Christian Living Stories: Let Someone Else Do It!


A common unspoken (or sometimes spoken) attitude is, I don’t have to do (fill in the blank) because someone else will. Someone else will come along and clean the table in the fast-food restaurant. Someone else will write that letter to the editor about a current issue. Someone else will clean the trash off the street, so I can feel free to throw my paper cup out the window.

Yes, I know, I do it too (well, I don’t throw my trash out the car window!). But I’ve noticed I’m often the “someone else.” When my kids were teenagers, I opted to stop traveling and stay home so I could be with them during those years. While my husband traveled, chores I might have put on the honey-do list often couldn’t wait for him to come home, so I had to do them.

Many times in the past I’ve been the someone else. When an opportunity arose, such as speaking or working with women’s ministry, I would look over my shoulder to see who else might be available and realize I was the only one standing there. I didn’t always want to, but I jumped in, sometimes not knowing what I was getting myself into.
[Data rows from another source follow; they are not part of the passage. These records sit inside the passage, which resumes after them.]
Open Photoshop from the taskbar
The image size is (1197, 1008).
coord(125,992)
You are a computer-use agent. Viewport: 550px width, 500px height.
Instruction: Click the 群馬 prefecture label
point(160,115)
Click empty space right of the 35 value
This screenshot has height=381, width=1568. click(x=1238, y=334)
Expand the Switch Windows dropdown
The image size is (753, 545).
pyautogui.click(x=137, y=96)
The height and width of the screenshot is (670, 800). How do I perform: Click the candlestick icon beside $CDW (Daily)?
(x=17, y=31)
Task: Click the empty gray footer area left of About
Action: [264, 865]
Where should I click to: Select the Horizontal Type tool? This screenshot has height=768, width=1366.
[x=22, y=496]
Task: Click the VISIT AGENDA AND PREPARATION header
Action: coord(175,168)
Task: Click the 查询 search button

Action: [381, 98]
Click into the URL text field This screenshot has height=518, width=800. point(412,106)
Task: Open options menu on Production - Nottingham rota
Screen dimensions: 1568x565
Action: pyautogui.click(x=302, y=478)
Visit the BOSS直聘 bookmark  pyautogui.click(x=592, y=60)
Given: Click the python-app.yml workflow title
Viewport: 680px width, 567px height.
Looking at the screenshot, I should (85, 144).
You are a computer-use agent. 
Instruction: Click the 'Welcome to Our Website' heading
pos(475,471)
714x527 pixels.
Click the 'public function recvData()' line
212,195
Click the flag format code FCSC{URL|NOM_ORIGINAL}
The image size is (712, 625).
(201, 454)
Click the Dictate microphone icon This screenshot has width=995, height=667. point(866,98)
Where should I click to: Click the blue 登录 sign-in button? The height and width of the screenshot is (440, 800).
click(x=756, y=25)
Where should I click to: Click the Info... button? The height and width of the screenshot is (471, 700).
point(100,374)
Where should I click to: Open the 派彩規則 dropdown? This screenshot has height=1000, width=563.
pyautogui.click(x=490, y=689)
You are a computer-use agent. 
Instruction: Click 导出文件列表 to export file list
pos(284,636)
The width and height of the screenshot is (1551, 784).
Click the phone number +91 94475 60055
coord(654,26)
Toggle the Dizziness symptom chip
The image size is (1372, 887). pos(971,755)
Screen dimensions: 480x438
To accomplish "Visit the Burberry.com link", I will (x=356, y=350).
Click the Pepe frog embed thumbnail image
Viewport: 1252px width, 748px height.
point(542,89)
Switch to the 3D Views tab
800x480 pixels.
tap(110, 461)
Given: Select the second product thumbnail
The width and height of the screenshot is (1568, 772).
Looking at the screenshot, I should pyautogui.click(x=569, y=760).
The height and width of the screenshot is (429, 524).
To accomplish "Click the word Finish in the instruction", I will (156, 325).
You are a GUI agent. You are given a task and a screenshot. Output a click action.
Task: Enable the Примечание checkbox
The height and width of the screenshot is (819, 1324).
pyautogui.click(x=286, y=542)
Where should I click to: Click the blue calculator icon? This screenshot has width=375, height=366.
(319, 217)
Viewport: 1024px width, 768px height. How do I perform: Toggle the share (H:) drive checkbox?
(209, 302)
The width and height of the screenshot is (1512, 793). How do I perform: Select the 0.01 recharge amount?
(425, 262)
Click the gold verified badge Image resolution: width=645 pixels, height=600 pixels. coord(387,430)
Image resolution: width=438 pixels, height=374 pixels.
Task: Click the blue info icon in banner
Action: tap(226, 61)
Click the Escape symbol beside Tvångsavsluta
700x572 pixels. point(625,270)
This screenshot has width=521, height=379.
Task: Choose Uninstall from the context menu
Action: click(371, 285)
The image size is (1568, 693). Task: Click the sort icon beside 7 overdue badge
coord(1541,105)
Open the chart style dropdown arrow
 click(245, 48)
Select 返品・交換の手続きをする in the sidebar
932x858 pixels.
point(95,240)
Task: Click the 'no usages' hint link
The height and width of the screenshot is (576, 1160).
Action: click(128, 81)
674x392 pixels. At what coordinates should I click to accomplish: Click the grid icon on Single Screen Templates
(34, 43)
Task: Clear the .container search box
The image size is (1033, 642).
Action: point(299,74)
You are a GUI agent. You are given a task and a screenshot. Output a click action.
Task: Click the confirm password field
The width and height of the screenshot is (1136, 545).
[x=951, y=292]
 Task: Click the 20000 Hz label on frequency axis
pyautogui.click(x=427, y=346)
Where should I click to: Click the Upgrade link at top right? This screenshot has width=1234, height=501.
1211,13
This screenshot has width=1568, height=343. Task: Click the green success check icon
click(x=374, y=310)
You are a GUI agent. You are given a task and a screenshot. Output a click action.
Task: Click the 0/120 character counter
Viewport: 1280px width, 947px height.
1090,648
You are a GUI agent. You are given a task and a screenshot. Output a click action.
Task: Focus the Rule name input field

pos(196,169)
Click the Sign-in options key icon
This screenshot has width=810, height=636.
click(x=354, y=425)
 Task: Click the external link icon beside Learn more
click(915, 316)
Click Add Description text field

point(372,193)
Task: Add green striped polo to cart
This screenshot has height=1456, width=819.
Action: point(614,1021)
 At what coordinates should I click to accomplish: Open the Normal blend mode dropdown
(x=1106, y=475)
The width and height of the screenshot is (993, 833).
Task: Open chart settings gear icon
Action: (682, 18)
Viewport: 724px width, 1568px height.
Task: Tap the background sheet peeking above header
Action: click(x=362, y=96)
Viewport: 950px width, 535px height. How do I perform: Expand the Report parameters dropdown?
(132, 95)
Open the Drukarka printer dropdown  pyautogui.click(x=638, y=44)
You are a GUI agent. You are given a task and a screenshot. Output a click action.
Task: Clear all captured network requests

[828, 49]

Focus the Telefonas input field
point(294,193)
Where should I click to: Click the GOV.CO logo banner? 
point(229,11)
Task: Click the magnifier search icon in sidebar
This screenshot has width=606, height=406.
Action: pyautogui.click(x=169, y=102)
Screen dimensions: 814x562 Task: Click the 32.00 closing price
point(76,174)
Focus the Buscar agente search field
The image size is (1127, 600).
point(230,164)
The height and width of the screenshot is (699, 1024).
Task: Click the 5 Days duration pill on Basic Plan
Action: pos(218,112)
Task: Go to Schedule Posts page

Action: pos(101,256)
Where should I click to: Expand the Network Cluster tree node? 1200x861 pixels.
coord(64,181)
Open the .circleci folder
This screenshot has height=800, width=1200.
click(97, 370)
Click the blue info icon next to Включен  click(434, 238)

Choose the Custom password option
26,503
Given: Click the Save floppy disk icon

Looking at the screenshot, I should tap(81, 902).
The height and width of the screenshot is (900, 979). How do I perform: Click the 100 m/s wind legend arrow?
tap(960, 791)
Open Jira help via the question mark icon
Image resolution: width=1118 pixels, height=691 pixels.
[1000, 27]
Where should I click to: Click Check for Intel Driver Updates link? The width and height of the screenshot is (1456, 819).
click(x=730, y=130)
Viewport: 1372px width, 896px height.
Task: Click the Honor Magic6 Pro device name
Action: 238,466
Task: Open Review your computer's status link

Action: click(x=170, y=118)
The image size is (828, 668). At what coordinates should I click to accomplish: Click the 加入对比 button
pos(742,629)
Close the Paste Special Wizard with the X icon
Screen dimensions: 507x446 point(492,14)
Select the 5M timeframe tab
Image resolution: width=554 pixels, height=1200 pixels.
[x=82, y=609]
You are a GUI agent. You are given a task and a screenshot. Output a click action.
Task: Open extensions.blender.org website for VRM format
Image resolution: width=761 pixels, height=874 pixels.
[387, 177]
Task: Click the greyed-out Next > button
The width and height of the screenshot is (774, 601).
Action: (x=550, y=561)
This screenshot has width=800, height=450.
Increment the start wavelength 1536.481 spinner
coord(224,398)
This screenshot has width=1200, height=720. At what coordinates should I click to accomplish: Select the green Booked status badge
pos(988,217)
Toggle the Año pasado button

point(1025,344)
Several biblical characters tried to hand off their calling to someone else, but it didn’t work. Moses came up with some good excuses for not going back to Egypt. Gideon wondered if God was really talking to him. Mighty warrior? Not me! Jonah tried to run away, but the fish was faster. Each of them became the someone else he hoped would do the job.

When Jesus came to earth as a baby, he wasn’t just someone else; he was the only one who could do what needed to be done. This sinful world needed “God with us.”

No one else could heal the sick and calm the storms. No one else could move the crowds with his words and feed them with a basket of fish. No one else could fulfill each and every one of the prophecies of the Old Testament.

Jesus knew why he came to earth, but he prayed in the garden for his Father to take the cup from him. He did add, “if you are willing” and prayed not his will but his Father’s will be done. Jesus knew no one else could take his place on the cross. There was no someone else whose blood could cleanse the sins of humanity.

Being a Christian, just as being an adult, often requires us to be the responsible one, to be the one who stands up and says, “I’ll do it!” Jesus calls on us to be someone who will answer his call and fulfill the royal law of love to him and our brothers and sisters.

Let’s stop looking around for someone else and do what needs to be done. May we all be like Isaiah, who answered God’s call with these words: “Here am I. Send me!” (Isaiah 6:8).